背後の巨大スポンサーを敵に回すような事はしたくないのだろうと言う事も理由の一つだろうか。

実際、陽輔もそれを聞くと尻込みしてしまう。

<ホネスティ>全体でなら張り合えるだろうが、一人で(ソロ)、或いは仲間たち(ヘリオポリス部隊)だけで相手には出来ない。
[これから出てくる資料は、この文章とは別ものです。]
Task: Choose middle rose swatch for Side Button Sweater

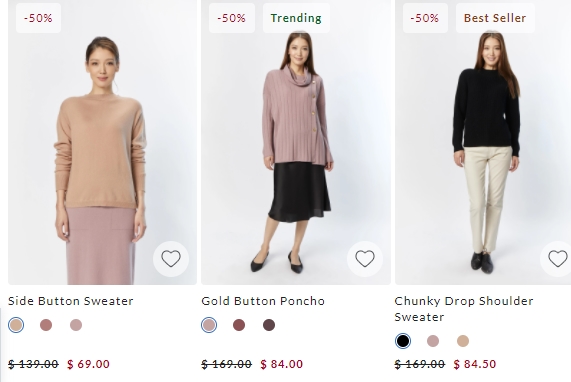Action: tap(46, 325)
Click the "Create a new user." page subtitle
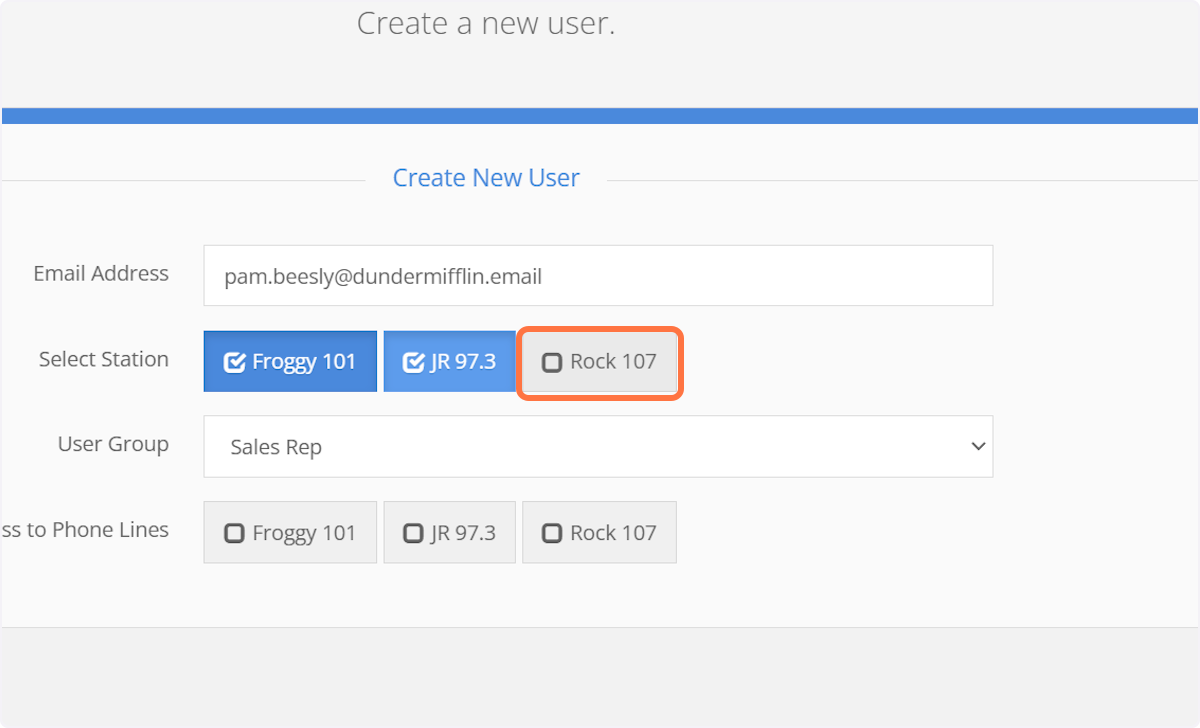The image size is (1200, 728). pos(486,24)
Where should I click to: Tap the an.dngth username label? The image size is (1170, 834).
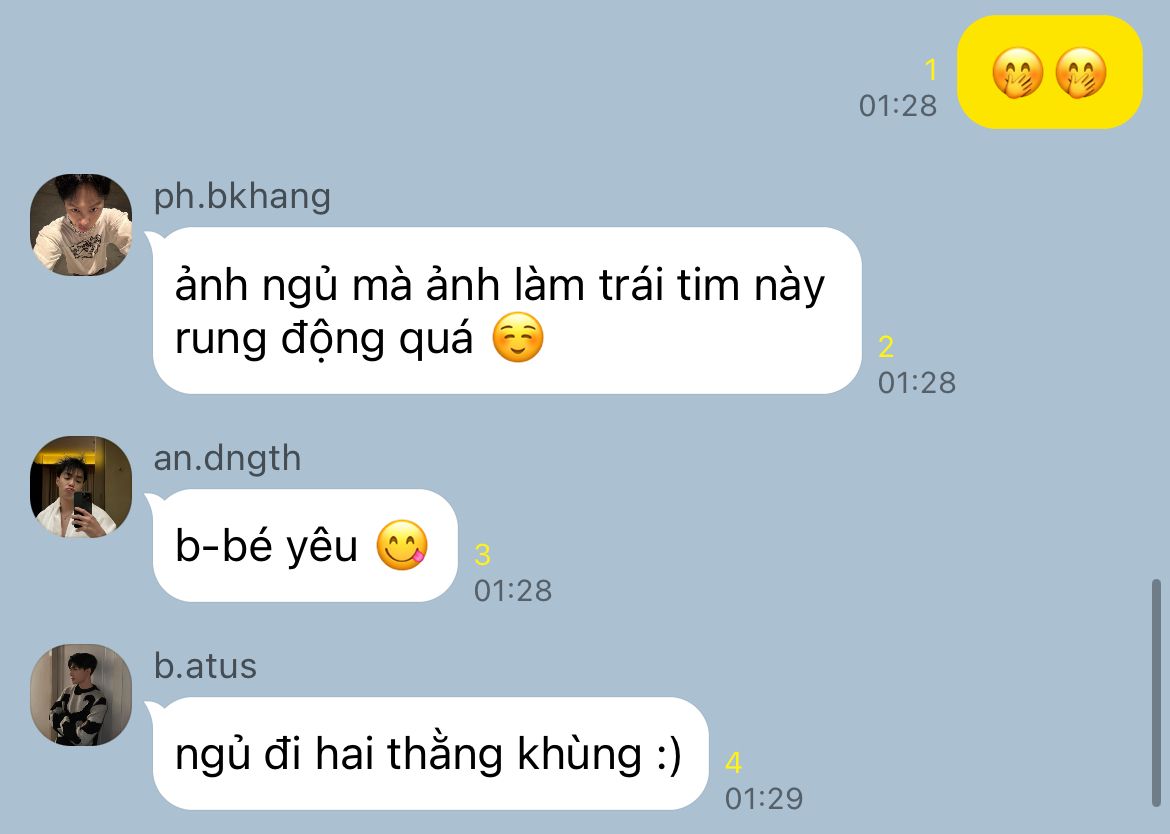coord(227,458)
いつの間にか足を止め、大通りの真ん中でまだ仄暗い空を見上げる。


ぎりりっ。


陽輔は、歯噛みをしてまだちらほらと残る星を見つめた。

良いのか悪いのか、傍から見れば他の冒険者たちとそれほど雰囲気が変わらず、周りに溶け込んでいる。


「…ちっ…」


心の内側から湧き上がって来るムカつきを舌打ちで追い払うと、再び歩き始めた。

そのまま直進し、北側の入門ゲートが見えて来る。

そこで、ある見知った集団が視界に入った。


「あれは…」


シロエ、直継、マリエール…他、<三日月同盟>のメンバーたちだ。

そう言えば、最近シロエたちが良く出入りしていると耳にした。


「ホンマにええんか?」

「えぇ、僕たちでススキノに行ってきます」

「大丈夫、忍びの密命に失敗は無い」

「シロエ様、直継様、アカツキちゃん、宜しくお願い致しますね」


断片的に聞こえてきた会話はそんな内容だ。

シロエ、直継、アカツキの3人は、そのままアキバの街を離れ、北の方へ旅立って行った。


(ススキノ?そんな所に一体何の用が…)


シロエと直継はグリフォンを持っているから、交通手段としては確保出来る。

一緒に付いて行ったアカツキと言う少女は分からないが。

いずれにしても、彼らは何かやる事が有るのだろう。正直羨ましい。

見送った後、マリエールたちがギルド会館に帰って行く。

陽輔は遠巻きにその様子を見つめていた。

ふと、彼らの後姿が昨日のハーメルン一行と重なる。

もし悪徳ギルドでは無く、アキバの向日葵に出会っていたら。

あの少年たちも少しは違ったかも知れない。

陽輔は俯き…また顔を上げ、空を見た。先ほどより白くなり、日の出までもうすぐのようだ。


「…はぁ…」


再び溜息が出る。

自分の力は所詮微々たるモノだ。果たして自分に何か出来る事が有るだろうか。

もしかしたら、何も変えられないかも知れない。無力感が心を軋ませる。

陽輔は再び前を向き、第3ビルに踵を返した。

歩きながら少し考える。もし仲間たちが居なかったら。

きっと自分も腐っていたかも知れない。<ホネスティ>には所属してるから、座り込んだりは無いかも知れないが。

そう考えると背筋が寒くなる。<ホネスティ>にも所属しているし、恐らく自分は幸運な方なのだろう。

彼は日の出と共に、ビルの玄関に足を踏み入れた…。

兎さんのいたずらは……番外編でもいいですかねw

いえただ単に本編に書くのがメンドイだけですすみません。